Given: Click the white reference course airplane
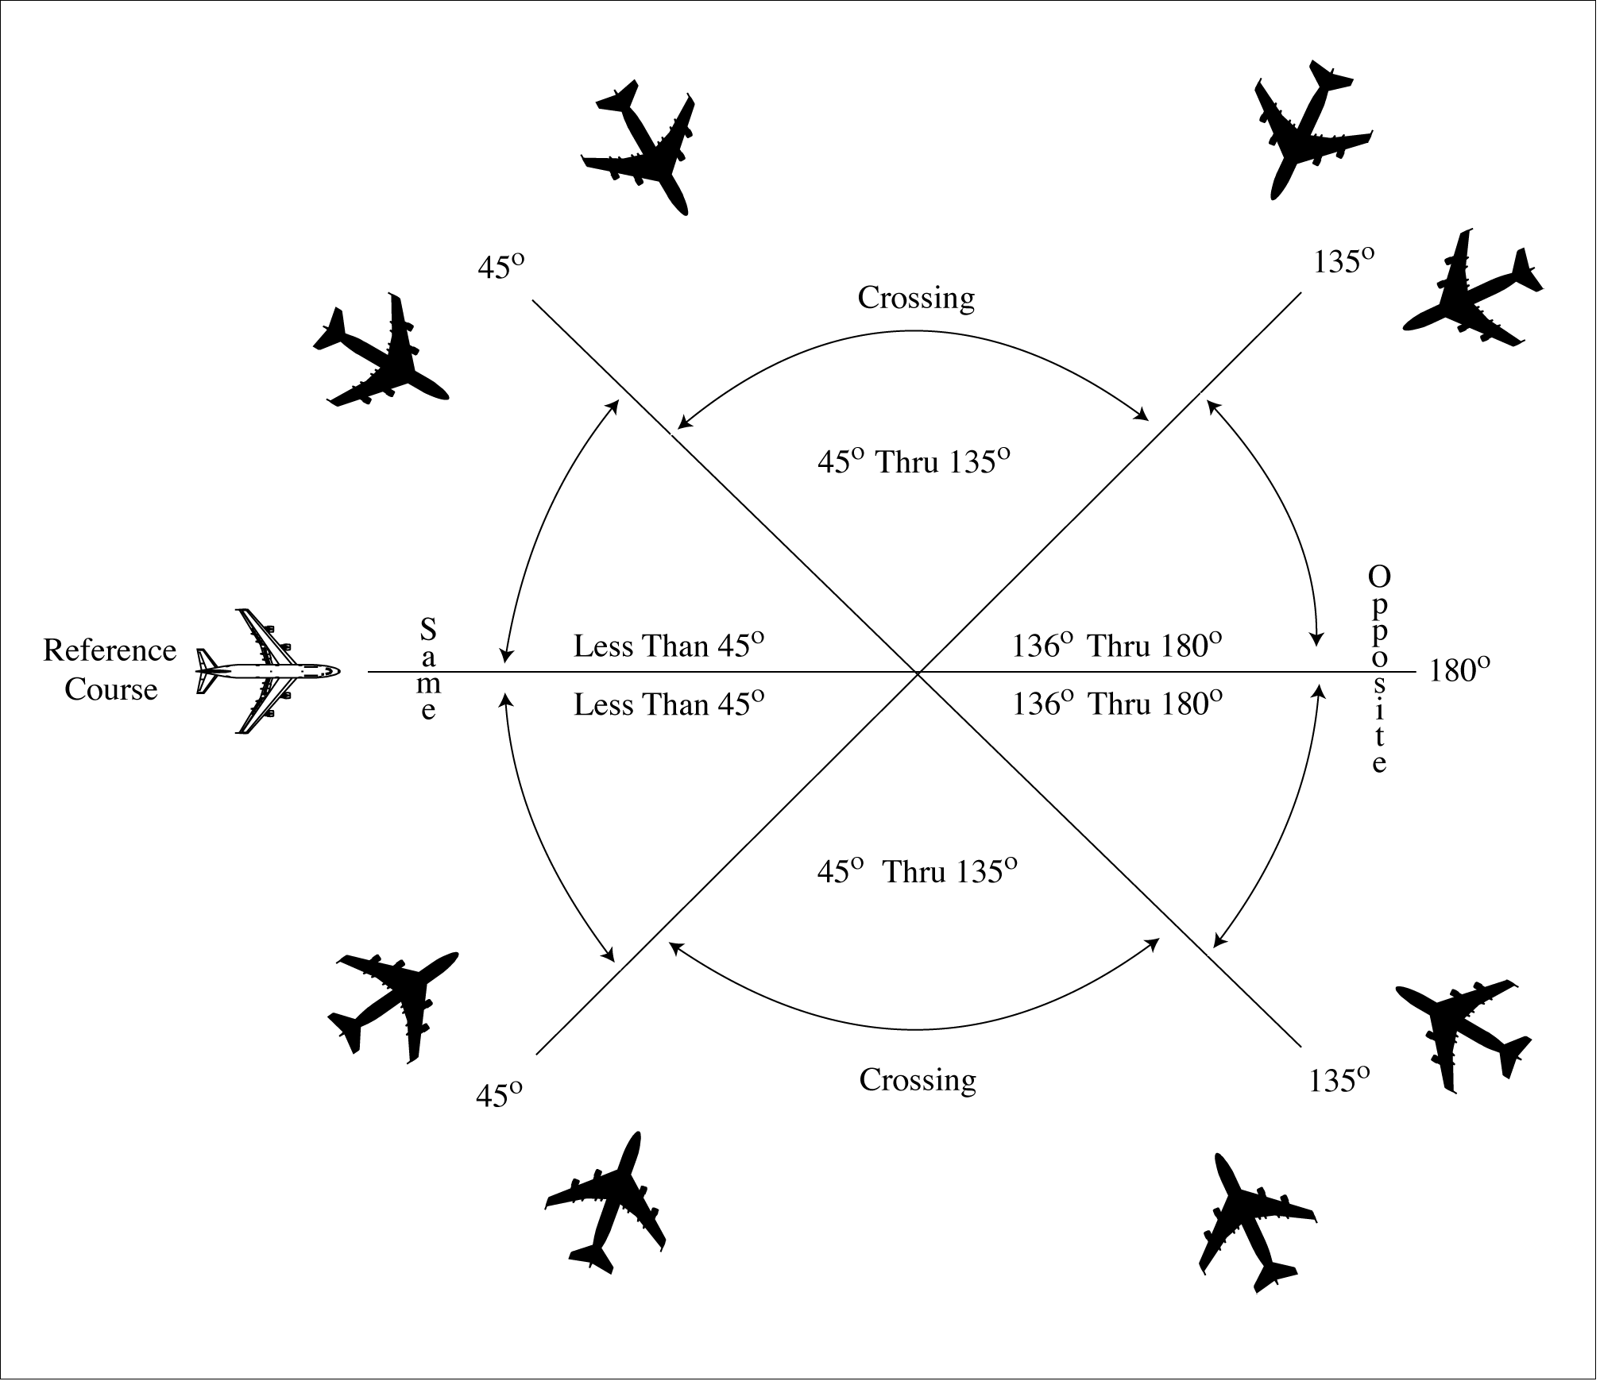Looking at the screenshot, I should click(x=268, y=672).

•••••

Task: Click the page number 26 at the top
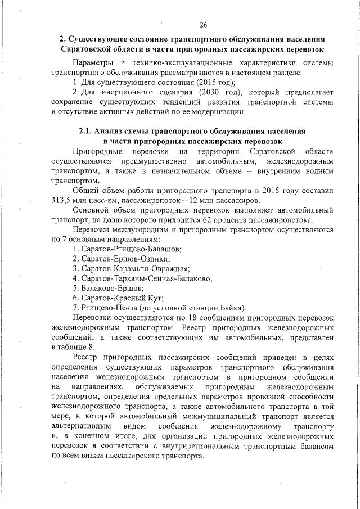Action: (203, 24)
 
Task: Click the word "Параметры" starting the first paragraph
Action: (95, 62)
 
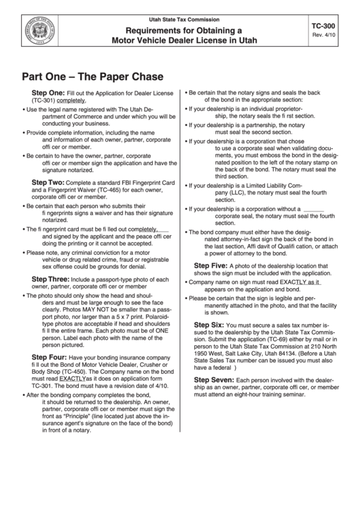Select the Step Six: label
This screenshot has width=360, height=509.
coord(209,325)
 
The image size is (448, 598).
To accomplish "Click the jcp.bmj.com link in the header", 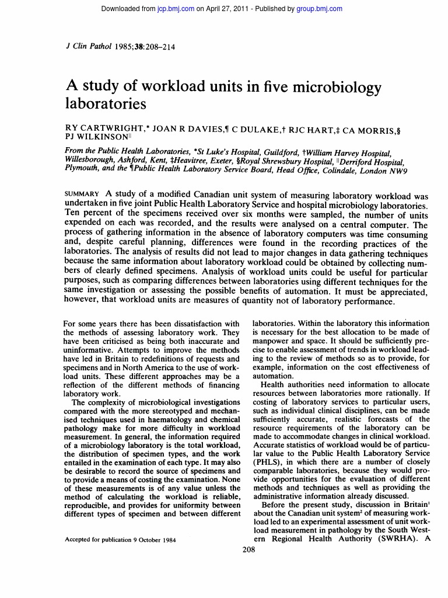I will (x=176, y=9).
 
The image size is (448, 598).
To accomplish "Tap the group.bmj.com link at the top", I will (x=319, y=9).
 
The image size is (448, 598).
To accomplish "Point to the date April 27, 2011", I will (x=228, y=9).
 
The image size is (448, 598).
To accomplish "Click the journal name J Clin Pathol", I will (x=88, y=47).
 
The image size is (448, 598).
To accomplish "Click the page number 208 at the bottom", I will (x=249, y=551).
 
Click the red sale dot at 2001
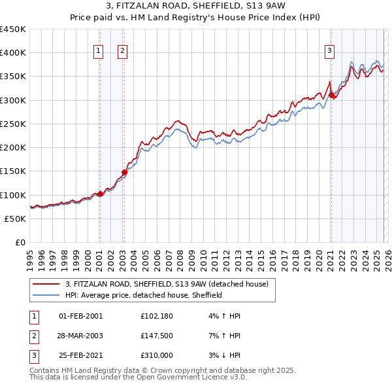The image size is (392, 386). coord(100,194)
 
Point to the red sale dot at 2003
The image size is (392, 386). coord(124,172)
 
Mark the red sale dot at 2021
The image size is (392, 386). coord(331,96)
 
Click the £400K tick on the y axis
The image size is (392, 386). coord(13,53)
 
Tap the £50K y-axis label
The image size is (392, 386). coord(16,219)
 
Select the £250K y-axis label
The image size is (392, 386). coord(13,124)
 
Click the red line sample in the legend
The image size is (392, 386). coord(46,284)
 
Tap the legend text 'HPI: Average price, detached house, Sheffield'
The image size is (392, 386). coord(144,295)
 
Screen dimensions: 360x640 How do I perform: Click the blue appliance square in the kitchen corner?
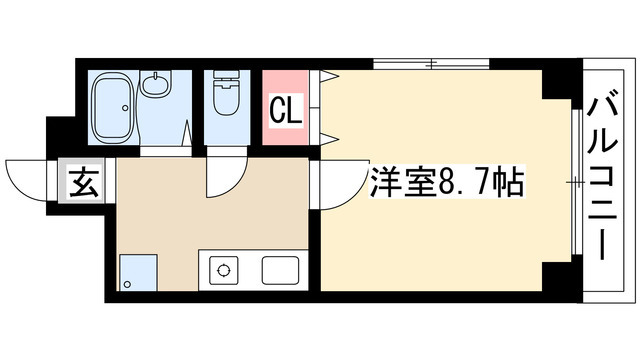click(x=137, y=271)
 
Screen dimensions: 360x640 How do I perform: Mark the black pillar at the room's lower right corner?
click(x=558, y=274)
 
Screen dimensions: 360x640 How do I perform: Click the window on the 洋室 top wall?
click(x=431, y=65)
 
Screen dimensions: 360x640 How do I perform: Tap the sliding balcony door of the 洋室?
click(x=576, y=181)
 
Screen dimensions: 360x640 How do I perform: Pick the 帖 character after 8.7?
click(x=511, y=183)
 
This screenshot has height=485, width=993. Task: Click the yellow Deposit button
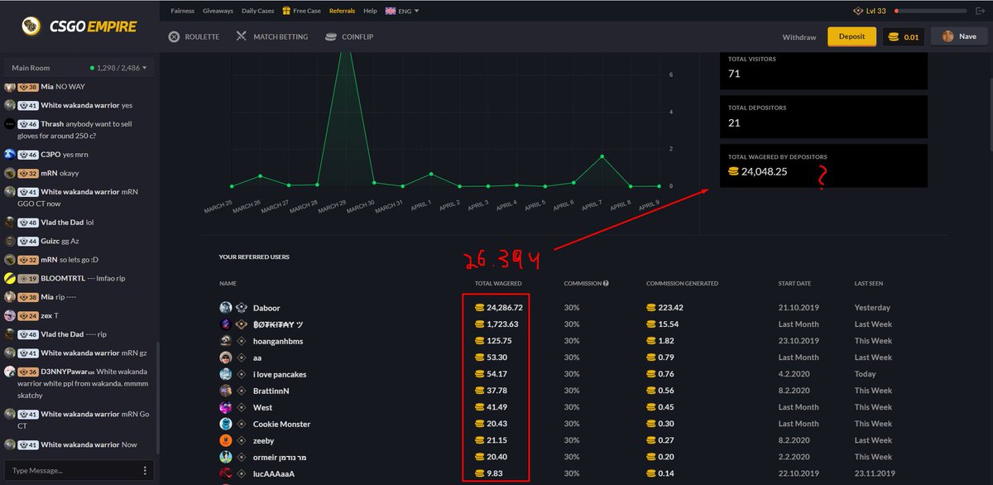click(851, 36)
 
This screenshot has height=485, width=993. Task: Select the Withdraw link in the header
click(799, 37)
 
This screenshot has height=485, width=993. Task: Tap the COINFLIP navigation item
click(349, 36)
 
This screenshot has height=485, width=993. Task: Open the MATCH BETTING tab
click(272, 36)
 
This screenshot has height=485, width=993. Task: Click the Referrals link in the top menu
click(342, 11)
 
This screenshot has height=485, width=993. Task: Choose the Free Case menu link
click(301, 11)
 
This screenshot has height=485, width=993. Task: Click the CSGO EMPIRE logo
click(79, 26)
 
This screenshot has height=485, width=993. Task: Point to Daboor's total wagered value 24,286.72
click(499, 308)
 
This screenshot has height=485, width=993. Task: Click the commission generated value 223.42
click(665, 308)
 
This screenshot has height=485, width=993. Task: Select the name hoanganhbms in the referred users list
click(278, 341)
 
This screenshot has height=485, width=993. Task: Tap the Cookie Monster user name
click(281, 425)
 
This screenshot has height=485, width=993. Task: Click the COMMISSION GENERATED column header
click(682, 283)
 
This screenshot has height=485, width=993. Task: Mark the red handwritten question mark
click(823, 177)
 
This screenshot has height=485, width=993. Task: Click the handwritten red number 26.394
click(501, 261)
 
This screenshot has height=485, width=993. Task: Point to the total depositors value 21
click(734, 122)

•••••

Rewrite the lines between the one containing "Select the Step Six: label" and the one containing "coord(209,325)", inclusive, reproducing every line with the request included, but multiply each coordinate in the answers by 1.15 and round it to a whole number, with halves rounded up. Leave the pictures out.

* RESULT FOR THIS TASK:
Select the Step Six: label
This screenshot has width=360, height=509.
coord(240,374)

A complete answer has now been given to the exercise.